SVM was implemented in MATLAB 2016a using standard methods (fitcsvm.m)35 and 10-fold cross validation run 100 times. The reported percentage classification rates are the mean classification accuracy across the 100 repetitions for the untrained trials. Binomial testing used the binocdf.m function in the MATLAB Stats toolbox. For non-linear SVM, the radial basis function was adopted and an initial two stage grid search was used to optimize the kernel scale and box constraint parameters for each participant individually. For the grid search, a single 10-fold classification was performed at each possible point on a 9 × 9 grid of parameter values equally spaced logarithmically for each parameter. At the first stage of the search, kernel scale was tested between 10–3 and 1015 and box constraint between 10–3 and 109. For the second stage, a further search on a 9 × 9 grid centered at the best parameter pair + /−1 unit on the initial grid was used. The best resulting pair of parameter values from this second stage grid search was then used for 100 repetitions of 10-fold cross validation.

Source reconstruction used the standard Nolte Single Shell head28 model in SPM12 and employed minimum norm inversion29 with 16 temporal modes. Sources had to be a minimum of 15 mm apart to be considered separate. In source space, a second approach used a priori determined regions of interest (ROI) based upon spheres centered on left and right auditory cortex1,9 (lAC and rAC) and the right posterior intraparietal sulcus (rPIPS)22. For both these approaches the sparsely spatially sampled source time series were summarized using SVD and differences between the two perceptual states tested using the same approach outlined above for the unconstrained source/sensor level analysis (however only one source was included rather than the multiple sources used in those analyses). Finally, for illustrative purposes, we performed a whole brain analysis using 34 concatenated ROIs from the Automated Anatomical Labelling (AAL) atlas (supplementary details of ROI concatenation are available from the authors). For each subject, the maximal source of posterior variance was used for analysis within each ROI and the same analysis approach for the single ROIs outlined above was applied.
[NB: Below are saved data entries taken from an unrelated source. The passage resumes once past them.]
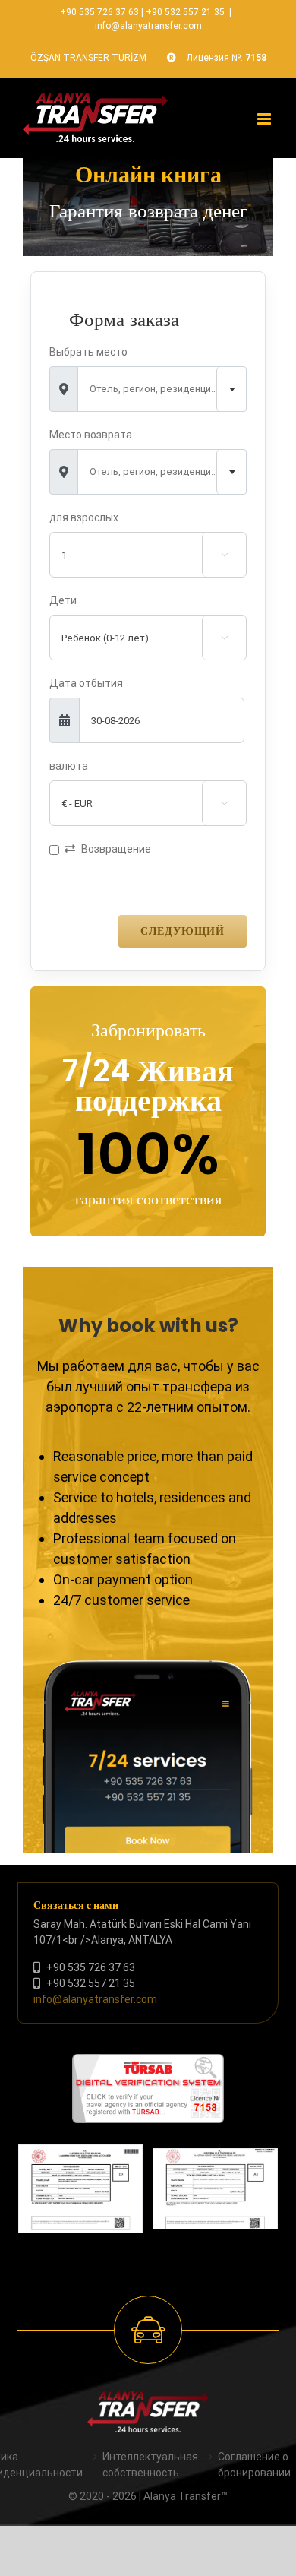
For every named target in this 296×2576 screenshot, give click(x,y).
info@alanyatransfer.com (148, 26)
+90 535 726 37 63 (99, 12)
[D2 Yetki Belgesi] (81, 2189)
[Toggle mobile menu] (265, 119)
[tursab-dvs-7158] (148, 2061)
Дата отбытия (86, 683)
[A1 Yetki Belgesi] (215, 2189)
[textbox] (162, 389)
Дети (63, 600)
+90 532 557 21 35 (185, 12)
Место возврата (90, 435)
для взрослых (83, 517)
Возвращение (116, 849)
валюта (68, 766)
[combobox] (162, 389)
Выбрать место (88, 352)
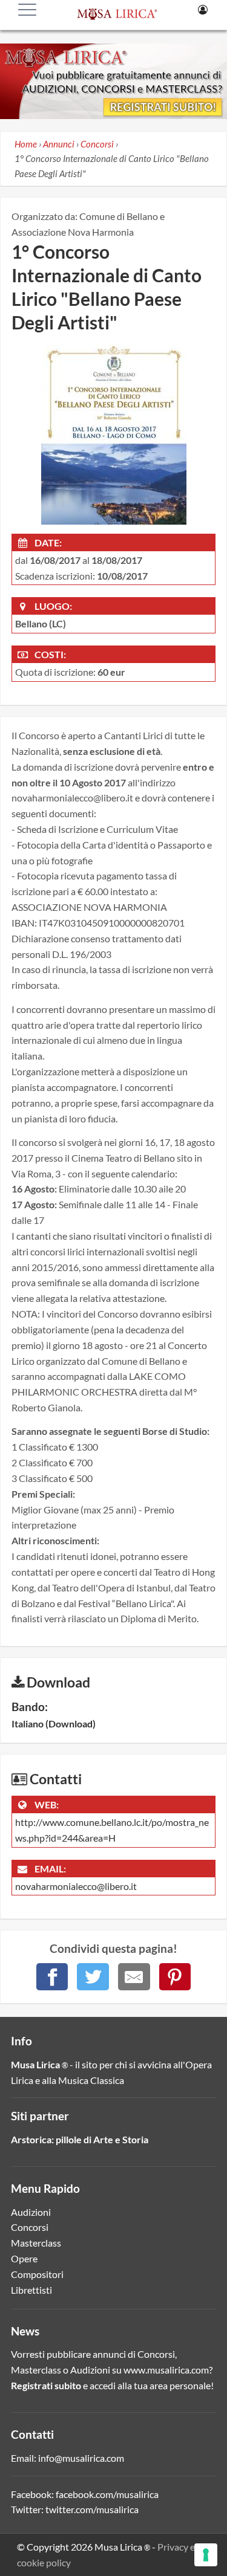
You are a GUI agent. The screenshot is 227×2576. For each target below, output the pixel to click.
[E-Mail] (134, 1976)
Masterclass (36, 2242)
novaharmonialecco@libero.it (76, 1886)
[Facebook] (52, 1976)
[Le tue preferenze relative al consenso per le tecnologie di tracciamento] (205, 2554)
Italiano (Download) (54, 1723)
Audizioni (31, 2212)
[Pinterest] (175, 1976)
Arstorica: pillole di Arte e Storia (79, 2139)
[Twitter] (93, 1976)
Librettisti (31, 2290)
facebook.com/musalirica (107, 2494)
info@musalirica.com (81, 2458)
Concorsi (29, 2227)
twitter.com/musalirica (92, 2509)
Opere (24, 2258)
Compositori (37, 2274)
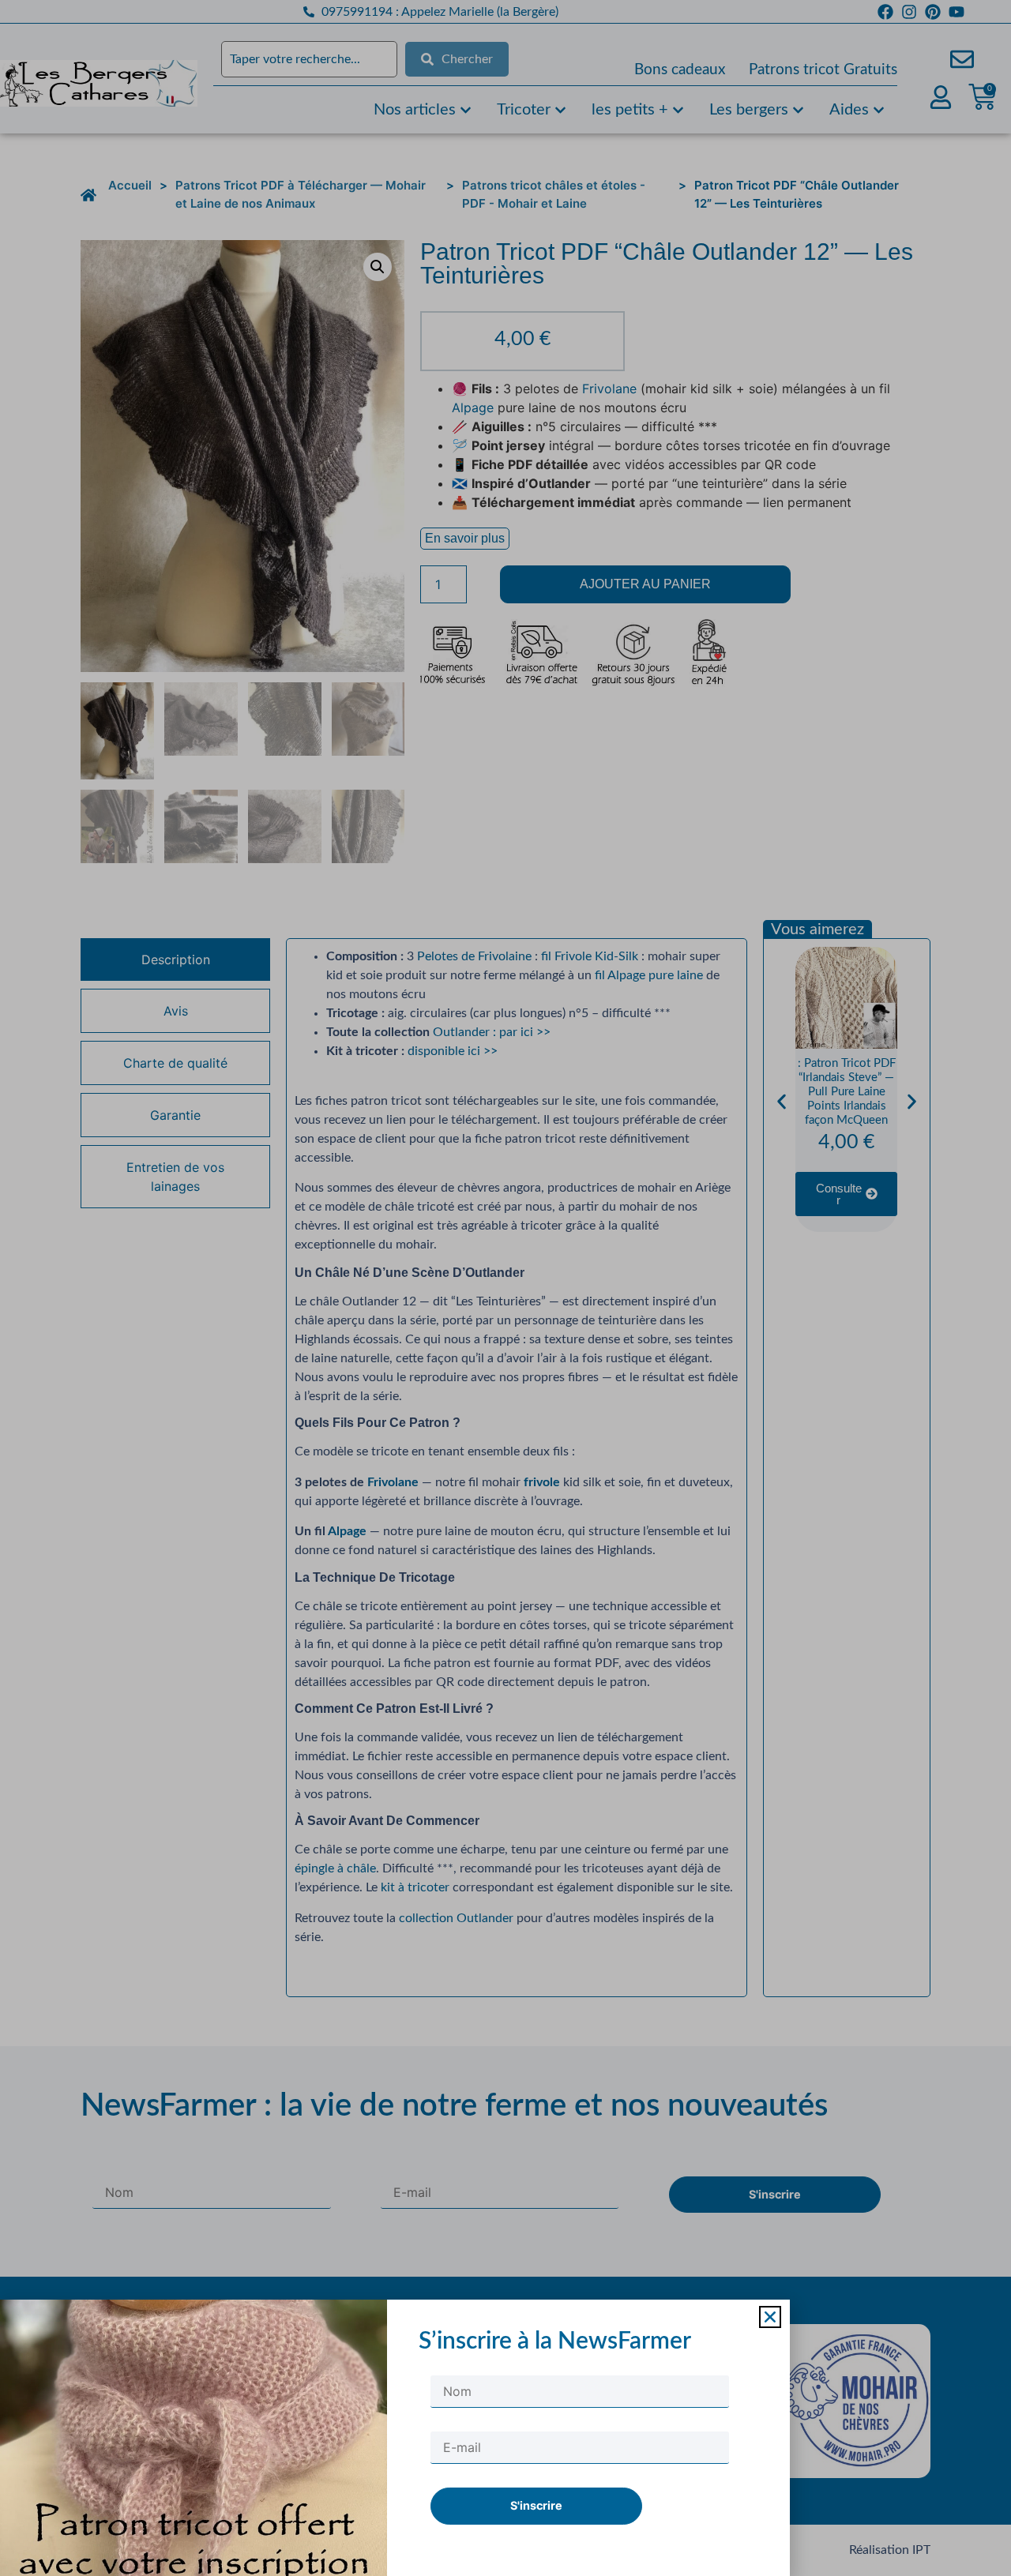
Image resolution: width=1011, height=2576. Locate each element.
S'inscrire (536, 2505)
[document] (505, 1288)
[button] (770, 2317)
The number of subjects showing significant electrophysiological discrimination within each ROI was recorded and displayed.

An additional sensor space analysis involved selection of electrodes over right temporal cortex and group-level analysis. Data were initially concatenated for each participant, baseline-corrected and underwent robust averaging in SPM. Principal components analysis (PCA) was performed over averaged evoked responses for right temporal sensors and the first principal component extracted for each participant for gallop and segregated states. The differences between the mean activity under the two perceptual states was calculated and used for statistical analysis.

Statistical Analyses

P-values were considered significant at p < 0.05 with family-wise error correction for multiple comparisons where appropriate. Almost all analyses of MEG data described resulted in a single statistical test from CVA or SVM after collapsing across spatial and temporal dimensions and no correction for multiple comparisons was applied. The sensor space analysis derived from right temporal sensors resulted in a time course of 180 data points for each participant representing the difference between mean activity under the two perceptual states. The consistency of this time course across participants was tested using a random effects one-sample t-test in SPM12 with FWE cluster-level correction for multiple comparisons applied (uncorrected p-value of 0.005).